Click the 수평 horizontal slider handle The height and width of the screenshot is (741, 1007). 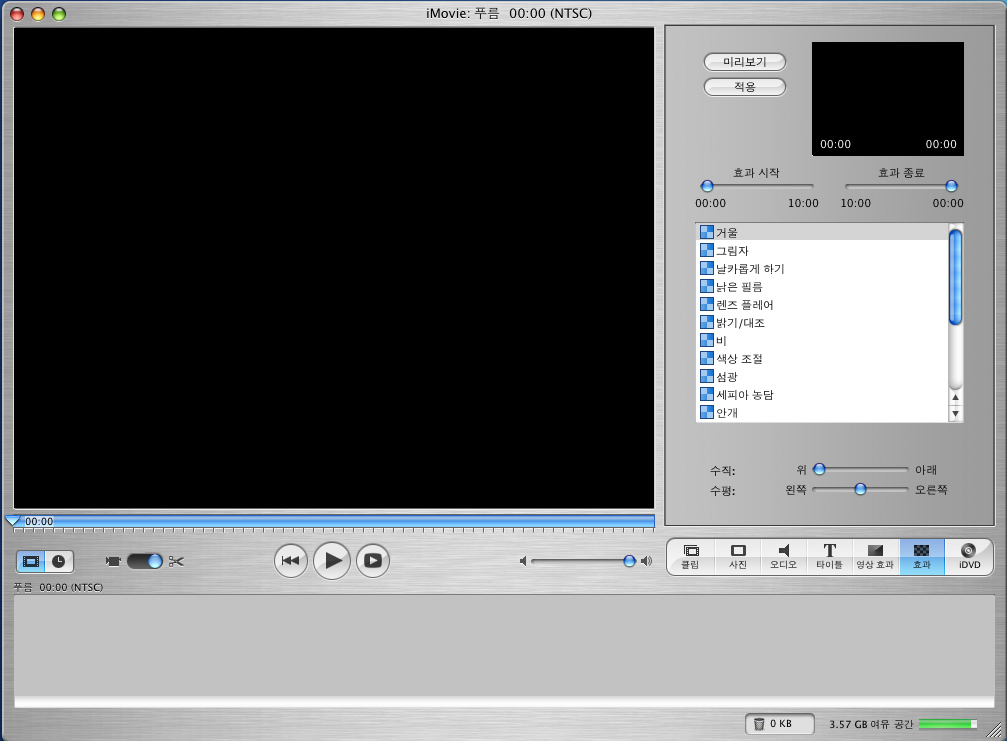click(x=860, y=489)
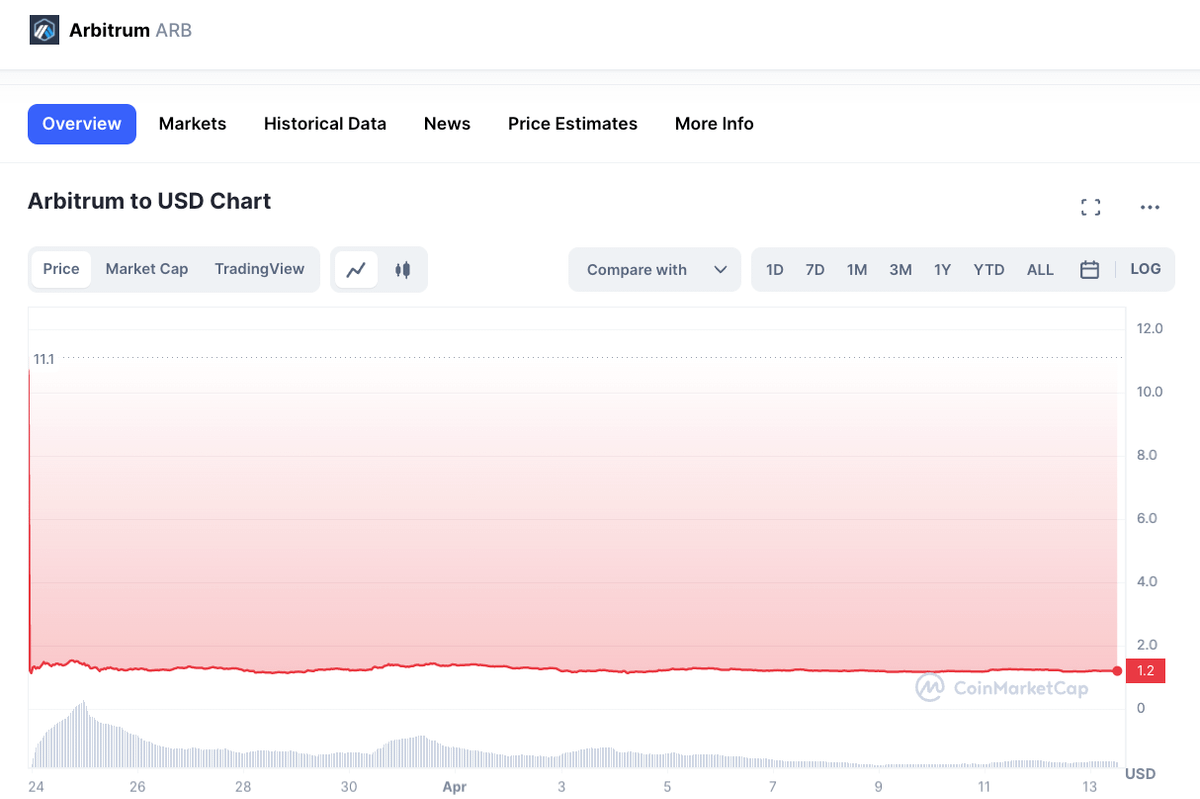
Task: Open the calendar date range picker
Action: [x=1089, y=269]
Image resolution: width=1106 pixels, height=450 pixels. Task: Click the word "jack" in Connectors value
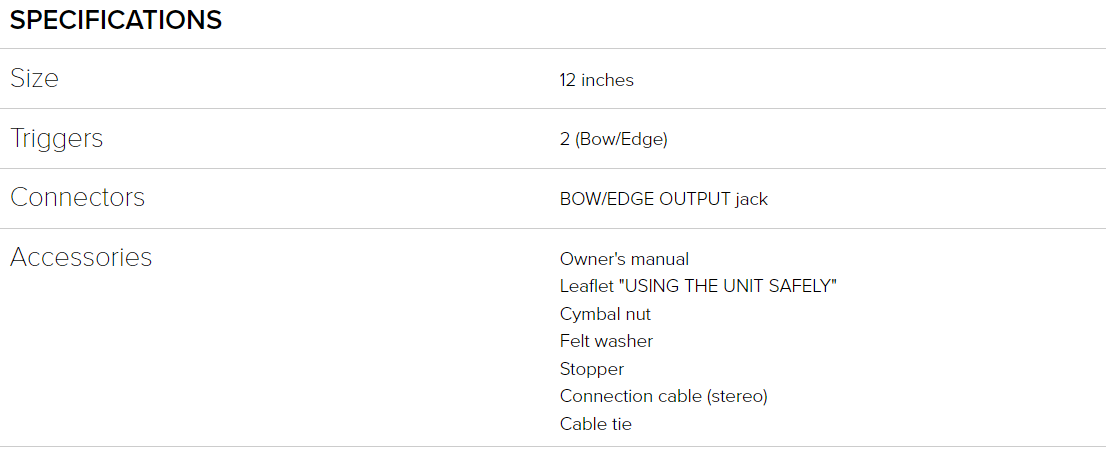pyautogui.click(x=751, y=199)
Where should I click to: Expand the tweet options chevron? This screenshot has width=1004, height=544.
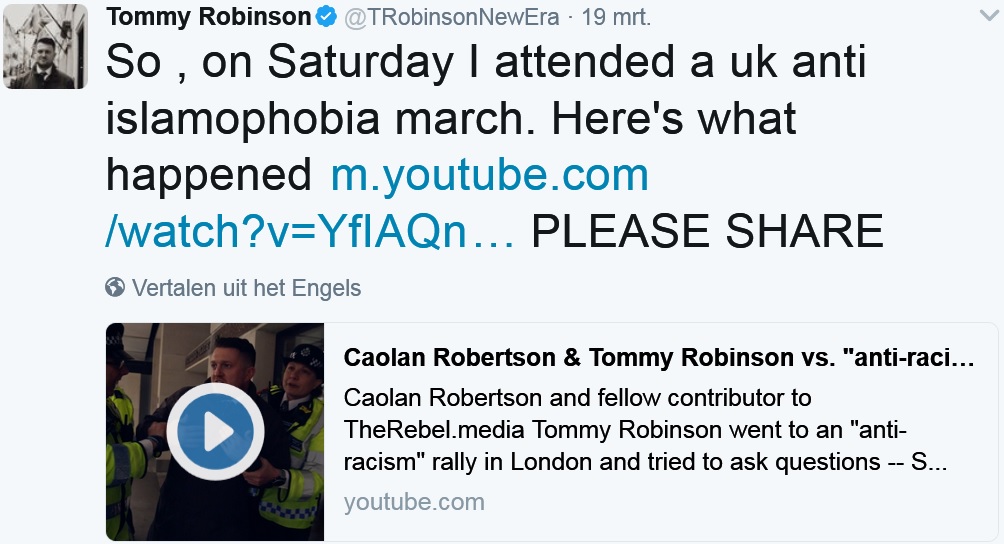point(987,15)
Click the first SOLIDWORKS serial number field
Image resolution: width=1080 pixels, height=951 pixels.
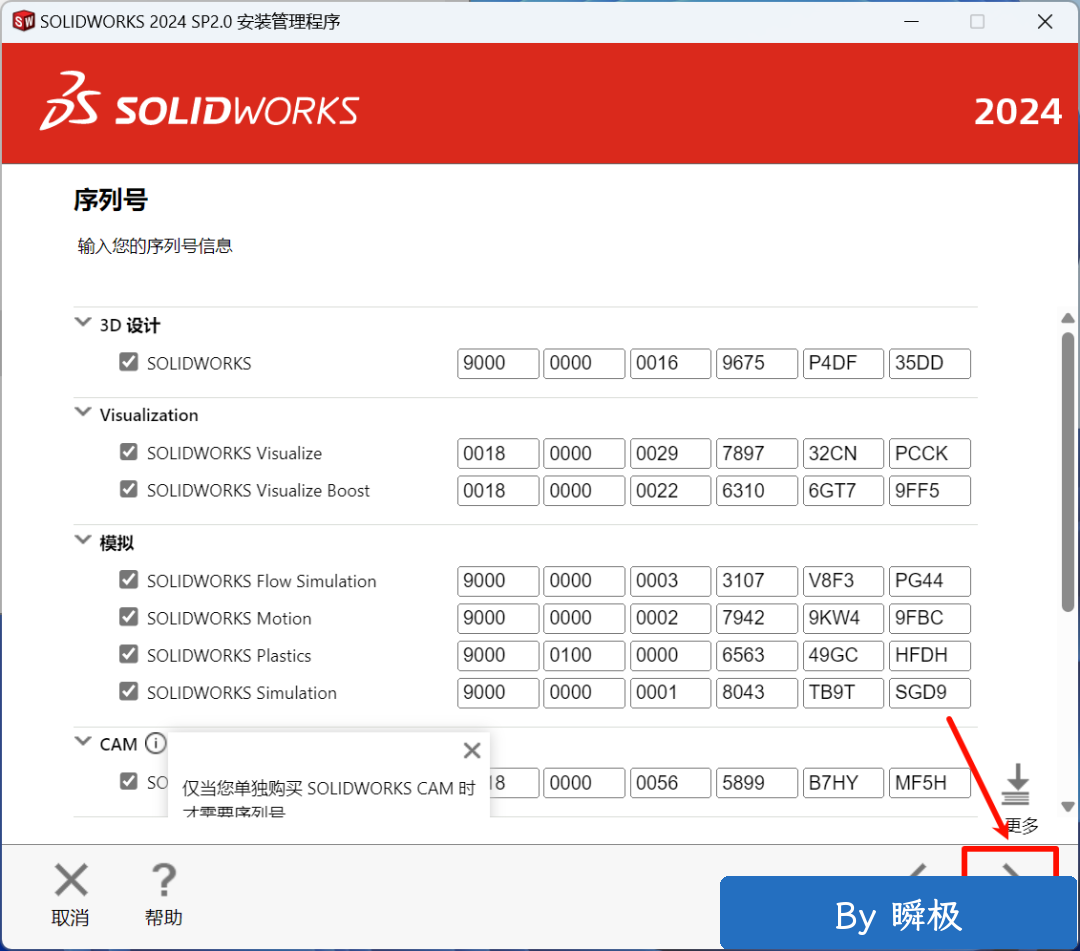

____

REQUIRED WORK: Can you convert everything from the line that contains "Image resolution: width=1106" down through the end of the rows into a Markdown table with the columns No. and Line, skipping blank lines and leaving the pictures out?

EXPECTED ANSWER:
| No. | Line |
|---|---|
| 1 | Image resolution: width=1106 pixels, height=450 pixels. Task: Click the word "jack" in Connectors value |
| 2 | pyautogui.click(x=751, y=199) |
| 3 | Where should I click to: Expand the tweet options chevron? This screenshot has width=1004, height=544. |
| 4 | point(987,15) |
| 5 | Click the first SOLIDWORKS serial number field |
| 6 | Image resolution: width=1080 pixels, height=951 pixels. |